Memory Pool Preservation: The algorithm must strive to minimize the likelihood of exhausting the memory pool. This can be achieved by reducing fragmentation and minimizing memory waste.
Fragmentation Management: The algorithms should effectively manage and reduce external fragmentation, which can limit the amount of available free memory.
Defined Behavior: The allocator must aim to eliminate any undefined behavior to ensure consistency and reliability in its operations.
Functional Safety; The allocator must adhere to the principles of functional safety. It should consistently perform its intended function during normal and abnormal conditions. Its design must consider and mitigate possible failure modes, errors, and faults.
- When we talk about 'functional safety'in RTSHA, we are not referring to 'security'. "Functional safety" refers to the aspect of a system's design that ensures it operates correctly in response to its inputs and failures, minimizing risk of physical harm, while "security" refers to the measures taken to protect a system from unauthorized access, disruption, or damage. *
Error Detection and Handling: The allocator should have mechanisms to detect and handle memory allocation errors or failures. This can include robust error reporting, and fallback or recovery strategies in case of allocation failures.
Support for Different Algorithms: The allocator should be flexible enough to support different memory allocation algorithms, allowing it to be adapted to the specific needs of different applications.
Configurability: The allocator should be configurable to suit the requirements of specific platforms and applications. This includes adjusting parameters like the size of the memory pool, the size of allocation blocks, and the allocation strategy.
Efficiency: The allocator should be efficient, in terms of both time and space. It should aim for minimal overhead and quick allocation and deallocation times.
Readability and Maintainability: The code for the allocator should be clear, well-documented, and easy to maintain. This includes adhering to good coding practices, such as using meaningful variable names and including comments that explain the code.

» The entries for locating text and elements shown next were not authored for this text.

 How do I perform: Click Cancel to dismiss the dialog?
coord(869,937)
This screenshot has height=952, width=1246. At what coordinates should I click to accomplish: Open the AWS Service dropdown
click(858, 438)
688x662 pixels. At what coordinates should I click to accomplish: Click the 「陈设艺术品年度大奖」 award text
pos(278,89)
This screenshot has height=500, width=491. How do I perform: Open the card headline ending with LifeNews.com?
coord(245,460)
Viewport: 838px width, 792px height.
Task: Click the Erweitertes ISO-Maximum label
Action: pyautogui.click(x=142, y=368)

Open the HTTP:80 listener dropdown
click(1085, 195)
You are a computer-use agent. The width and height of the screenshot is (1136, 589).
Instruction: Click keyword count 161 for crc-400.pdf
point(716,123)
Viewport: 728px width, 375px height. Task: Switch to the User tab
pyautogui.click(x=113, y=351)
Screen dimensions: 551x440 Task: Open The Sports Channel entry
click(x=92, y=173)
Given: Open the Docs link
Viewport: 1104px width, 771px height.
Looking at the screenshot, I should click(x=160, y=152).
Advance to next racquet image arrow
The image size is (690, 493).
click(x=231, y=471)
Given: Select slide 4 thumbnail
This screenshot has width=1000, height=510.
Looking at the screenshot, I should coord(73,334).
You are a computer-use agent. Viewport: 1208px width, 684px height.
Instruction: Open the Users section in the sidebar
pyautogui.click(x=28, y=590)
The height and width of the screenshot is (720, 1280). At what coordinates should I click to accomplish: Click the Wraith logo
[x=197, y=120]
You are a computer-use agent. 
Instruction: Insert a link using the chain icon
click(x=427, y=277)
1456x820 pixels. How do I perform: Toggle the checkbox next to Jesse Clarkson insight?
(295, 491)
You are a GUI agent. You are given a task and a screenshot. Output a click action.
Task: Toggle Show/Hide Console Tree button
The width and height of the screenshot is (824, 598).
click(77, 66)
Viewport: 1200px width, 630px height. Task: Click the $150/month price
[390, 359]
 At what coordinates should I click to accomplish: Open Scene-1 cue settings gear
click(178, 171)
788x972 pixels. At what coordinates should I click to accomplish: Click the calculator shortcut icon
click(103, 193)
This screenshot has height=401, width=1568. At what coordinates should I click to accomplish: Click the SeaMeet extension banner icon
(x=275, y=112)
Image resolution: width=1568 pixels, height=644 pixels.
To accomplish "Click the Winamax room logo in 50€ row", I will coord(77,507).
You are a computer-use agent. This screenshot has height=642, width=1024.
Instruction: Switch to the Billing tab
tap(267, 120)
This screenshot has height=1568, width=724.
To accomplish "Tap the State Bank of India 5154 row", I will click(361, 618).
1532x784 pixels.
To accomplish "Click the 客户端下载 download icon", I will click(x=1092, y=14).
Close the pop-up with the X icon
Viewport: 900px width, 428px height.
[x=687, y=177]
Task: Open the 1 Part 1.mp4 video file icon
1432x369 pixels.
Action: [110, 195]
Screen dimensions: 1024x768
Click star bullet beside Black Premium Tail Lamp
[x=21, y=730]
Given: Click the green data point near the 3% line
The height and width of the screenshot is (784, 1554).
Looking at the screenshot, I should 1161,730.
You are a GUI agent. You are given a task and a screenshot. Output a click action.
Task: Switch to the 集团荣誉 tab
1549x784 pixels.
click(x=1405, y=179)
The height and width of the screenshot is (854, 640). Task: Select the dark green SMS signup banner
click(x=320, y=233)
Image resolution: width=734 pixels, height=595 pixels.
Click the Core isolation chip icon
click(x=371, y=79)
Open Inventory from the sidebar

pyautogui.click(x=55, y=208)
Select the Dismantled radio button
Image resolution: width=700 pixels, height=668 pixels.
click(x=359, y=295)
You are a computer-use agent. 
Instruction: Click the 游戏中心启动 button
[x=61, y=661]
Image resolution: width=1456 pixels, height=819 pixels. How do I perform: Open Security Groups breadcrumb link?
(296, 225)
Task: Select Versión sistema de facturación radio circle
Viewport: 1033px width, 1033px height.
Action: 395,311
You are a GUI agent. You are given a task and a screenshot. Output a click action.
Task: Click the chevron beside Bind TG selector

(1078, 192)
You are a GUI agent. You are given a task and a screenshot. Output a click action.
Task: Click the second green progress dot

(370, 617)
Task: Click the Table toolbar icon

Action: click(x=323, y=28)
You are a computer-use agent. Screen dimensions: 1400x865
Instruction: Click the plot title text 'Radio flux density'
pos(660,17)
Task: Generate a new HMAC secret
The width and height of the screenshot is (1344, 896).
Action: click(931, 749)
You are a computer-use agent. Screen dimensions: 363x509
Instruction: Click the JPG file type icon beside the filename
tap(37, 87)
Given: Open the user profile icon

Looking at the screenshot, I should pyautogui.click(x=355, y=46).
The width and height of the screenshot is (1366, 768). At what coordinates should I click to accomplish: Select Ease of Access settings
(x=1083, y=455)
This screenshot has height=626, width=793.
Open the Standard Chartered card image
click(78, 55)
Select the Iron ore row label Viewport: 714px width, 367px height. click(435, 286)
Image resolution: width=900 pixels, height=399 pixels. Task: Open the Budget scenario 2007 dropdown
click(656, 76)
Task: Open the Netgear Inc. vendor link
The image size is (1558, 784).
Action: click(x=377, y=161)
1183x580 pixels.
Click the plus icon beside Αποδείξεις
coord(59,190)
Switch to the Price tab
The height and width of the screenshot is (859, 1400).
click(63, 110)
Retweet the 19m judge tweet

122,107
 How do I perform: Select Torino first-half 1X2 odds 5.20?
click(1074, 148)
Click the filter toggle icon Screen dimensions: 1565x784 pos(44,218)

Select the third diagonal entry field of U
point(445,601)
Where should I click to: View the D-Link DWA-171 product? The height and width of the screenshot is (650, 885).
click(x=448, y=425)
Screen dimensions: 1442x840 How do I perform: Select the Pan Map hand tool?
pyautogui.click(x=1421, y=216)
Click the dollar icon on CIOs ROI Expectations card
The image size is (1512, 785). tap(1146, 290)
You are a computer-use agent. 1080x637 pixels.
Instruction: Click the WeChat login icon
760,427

Compatibility: The allocator should be compatible with the system it is designed for and work well with other components of the system.
There are several different algorithms that can be used for heap allocation supported by RTSHA:
Small Fix Memory Pages
This algorithm is an approach to memory management that is often used in specific situations where objects of a certain size are frequently allocated and deallocated. By using of uses 'Fixed chunk size' algorithm greatly simplies the memory allocation process and reduce fragmentation.
The memory is divided into pages of chunks(blocks) of a fixed size (32, 64, 128, 256 and 512 bytes). When an allocation request comes in, it can simply be given one of these blocks. This means that the allocator doesn't have to search through the heap to find a block of the right size, which can improve performance. The free blocks memory is used as 'free list' storage. The list is implemented using a standard linked list. However, by enabling the precompiler option USE_STL_LIST, the STL version of the forward list can also be utilized. There isn't a significant performance difference between the two implementations.
Deallocations are also straightforward, as the block is added back to the list of available chunks. There's no need to merge adjacent free blocks, as there is with some other allocation strategies, which can also improve performance.
However, fixed chunk size allocation is not a good fit for all scenarios. It works best when the majority of allocations are of the same size, or a small number of different sizes. If allocations requests are of widely varying sizes, then this approach can lead to a lot of wasted memory, as small allocations take up an entire chunk, and large allocations require multiple chunks.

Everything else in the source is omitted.